Fareed Zakaria joins a chorus of intellectuals urging President Barack Obama to lay off “all options on the table” talk with respect to Iran as he smells a troubling trend driving up to a war similar to 2003 Iraq war campaign.
His column in The Washington Post aims to assure the conservative wing who has already started to beat the drums of war that deterrence usually works, even if it concerns Iran. He says when he was in college in the early 1980s, he invited Ronald Reagan’s defense secretary, Caspar Weinberger, to give a speech on campus. He recalls that U.S. colleges were hotbeds of opposition to the Reagan administration and a series of students stood up and started chanting a single line as he spoke: “Deterrence is a lie!”
These leftist groups were then opposed to Reagan administration’s policy of containment with the Soviet Union, unaware of the fact the president’s containment would lead to chaotic collapse of the Soviets in a couple of years.
Zakaria says it used to be those on the right who would patiently explain the practical virtues of deterrence in 1980s but today they reject this scenario regarding Iran.
He notes that conservative think tanks such as the Heritage Foundation, the American Enterprise Institute and others denounce containment and deterrence and claim that it would lead us instead to a policy that culminates in a preventive war.

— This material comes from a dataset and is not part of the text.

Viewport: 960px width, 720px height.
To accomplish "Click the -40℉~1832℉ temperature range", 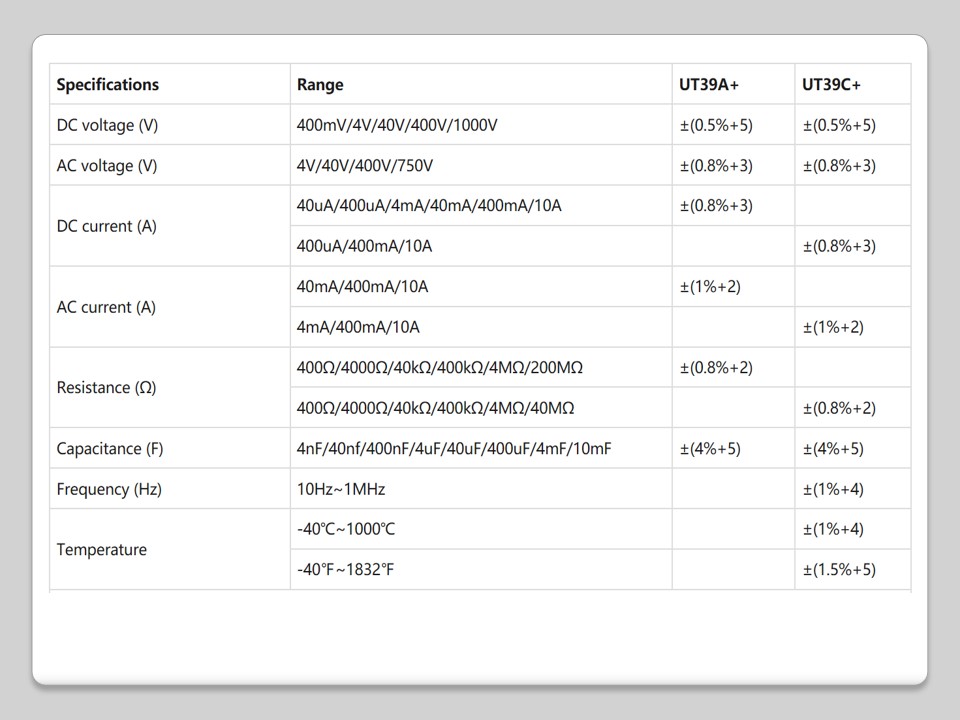I will (345, 570).
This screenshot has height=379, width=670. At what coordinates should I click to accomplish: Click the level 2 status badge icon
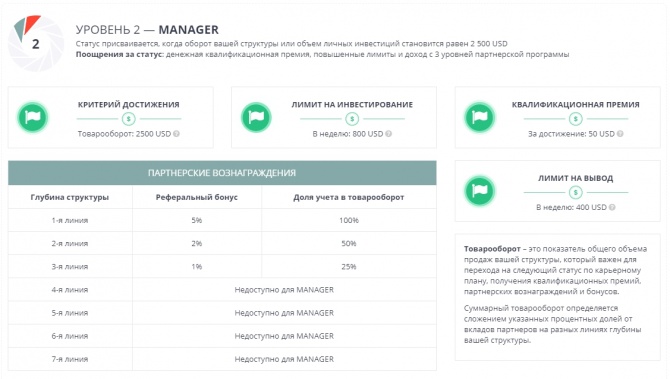click(35, 43)
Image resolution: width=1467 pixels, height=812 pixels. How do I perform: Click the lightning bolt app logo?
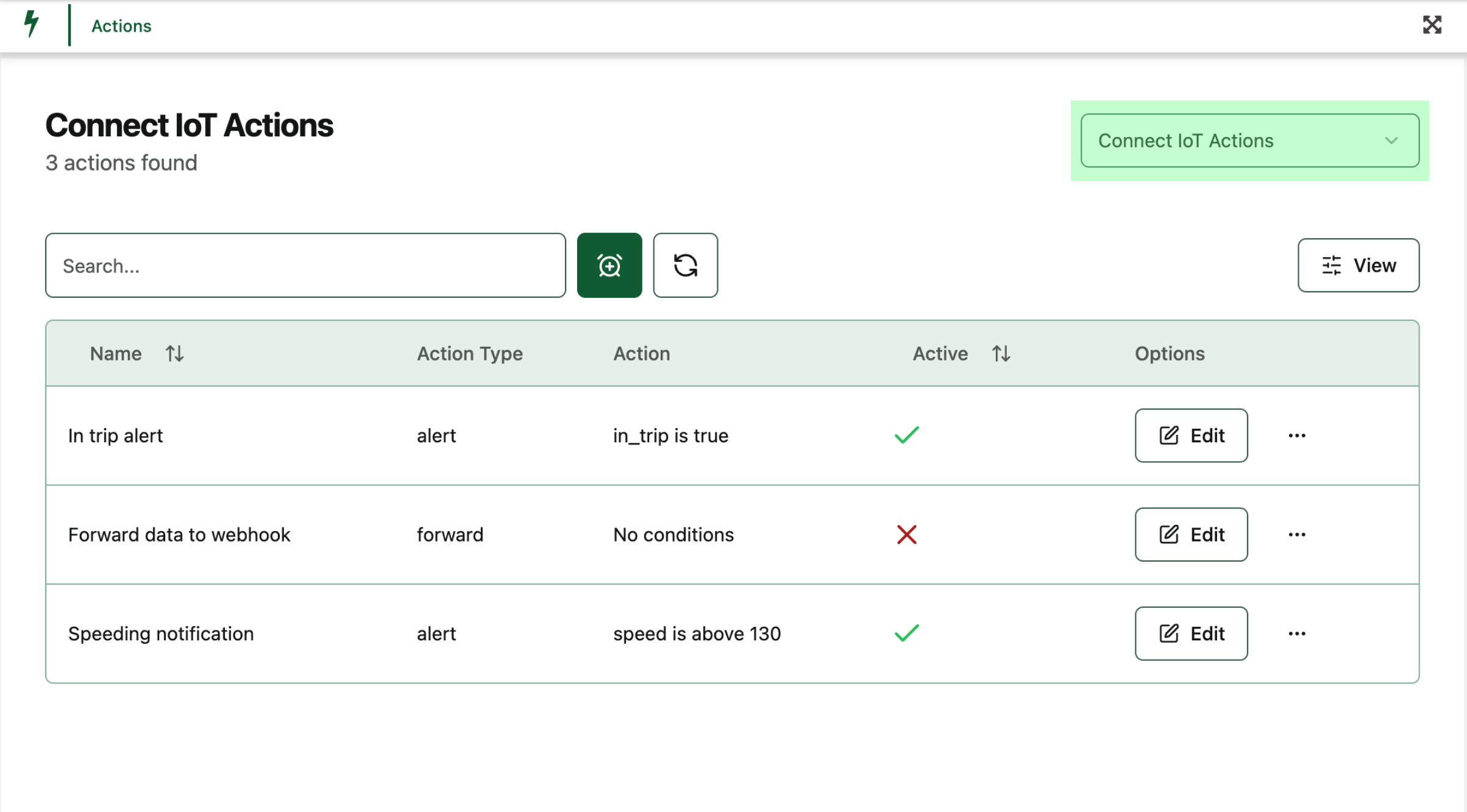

People on both sides understand the dangerous consequences of pointed strikes on Iran’s nuclear facilities but they definitely consider these “collateral damages” less scary than Iran with nuclear bomb.
According to Zakaria, the prospect of destruction produces peace and its record is remarkable. History is a great guide: “Great powers went to war with brutal regularity for hundreds of years. Then came nuclear weapons, and there has not been a war between great powers since 1945 — the longest period of peace between great powers in history.”
But why deterrence cannot work in Iran’s case? It is simply because scaremongers regularly attempt to portray Iranian leadership as morally corrupt, irrational and suicidal. But history again suggests otherwise. Iran has never fought a war with any Western powers. Its insurgency against Russian and British occupation in first and second world wars was minimal. There is hardly any piece of news in the Western media speaking about “Iranian suicide bomber” or “Iranian terrorist” in the past few decades.
A recent survey by Reuters/Ipsos showed that 56 percent of Americans would support U.S. military action against Iran and 39 percent of Americans opposed military strikes if there were evidence that Iran is building a nuclear bomb. 53 percent of Americans say they would back U.S. military action if it led to higher gasoline prices, while 42 percent said they would not.
Iranian regime is a successful survivor in an increasingly hostile neighborhood of self-help. It faces little domestic opposition that could affect its foreign policy decision-making in an irrational way and it clearly understands its red lines. An attempt to frame Iranian regime and its rulers as “irrational” is not helpful and even counterproductive. Soviets’ Stalin and North Korea’s late dictator were way more brutal and merciless than the current Iranian leadership. But they could be easily and successfully deterred -- without any war talk.
Constant portrayal of Iran's leadership as irrational helps conservative narrative that nuclear weapons are dangerous toys at the hands of Iranian rulers. And that’s the main reason why Americans believe that Iran with nuclear weapons must be stopped – even if it significantly hurts their daily lives.